7.2 Approaches to Small Scale Digital Archiving

7.2.1 Funding and Technical Knowledge

7.2.1.1  It is quite possible to build a low cost digital preservation system, but this cannot be achieved without at least a small level of technical knowledge and some recurrent resources, albeit at a low level, to make it sustainable. Regardless of how simple or robust a system is, it must be managed and maintained, and it will need to be replaced at some time or risk losing the content it manages.

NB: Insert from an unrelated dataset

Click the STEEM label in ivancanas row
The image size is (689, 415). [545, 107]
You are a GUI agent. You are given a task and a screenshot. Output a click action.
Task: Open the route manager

7.2.1.2  “Digital preservation is as much an economic issue as a technical one. The requirements of ongoing sustainability demand at their base a source of reliable funding, necessary to ensure that the constant, albeit potentially low level, support for the sustainability of the digital content and its supporting repositories, technologies and systems can be maintained for as long as it is required. Such constant funding is not at all typical of the many communities that build these digital collections, many of which tend to be grant funded on an episodic basis. There is therefore a need to develop costing models for sustainability of digital materials according to the specific requirements of the various classes of content, access and sustainability.” (Bradley 2004).

7.2.1.3  It is inevitable and unavoidable that the system and its hardware and software components will require maintenance and management which will demand both technical knowledge and dedicated funds. Any proposal to build and manage an archive of digital audio objects should have a strategy which includes plans for the funding of ongoing maintenance and replacement, and a listing of the risks associated with the loss of technical expertise and how that will be addressed.

7.2.2 Alternative Strategies

7.2.2.1  In the event that there is no adequate way to manage the risks described in the section above an archive may decide to continue with the preservation and digitisation of their collection to look to partnerships to manage the storage risks. An archive may choose to distribute the risk in a number of ways, including; by forming local partnerships so that content is distributed between a number of related collections; by establishing a relationship with a stable well funded archive; by engaging a commercial supplier of storage services (see Section 6.1.6 Long Term Planning).

7.2.2.2  To effectively take advantage of any of the approaches described it would be necessary to establish an agreement about what data and content would be exchanged between the partners, and the form it would take. This agreement should be established well before the need to take advantage of it might occur. An agreement about exchange packages would consider all the relevant information necessary to continue the archival role undertaken by an archive. This would include the data that makes up the audio object itself in its archival form, the technical metadata, descriptive metadata, the structural metadata, rights metadata, and the metadata created to record provenance and change history. It would need to be packaged in a standard form so that it could be used to recreate the archive if data was lost, or so that another archive could take up the role of managing content if that was deemed necessary.

7.2.2.3  The tools to produce such profiles exist using, for example, Metadata Encoding and Transmission Standard (METS), a Library based approach that is widely used, are available.Whether this or other strategies are used, agreement about their form is critical to the success of the strategy.Whether this is used to support remote content replication or to support federation of cooperating archives, the agreement about standard form and exchange is a most effective preservation strategy, spreading the risk of failure, due to natural or man made disaster or just lack of resources at a critical time in the life-cycle of the digital audio object.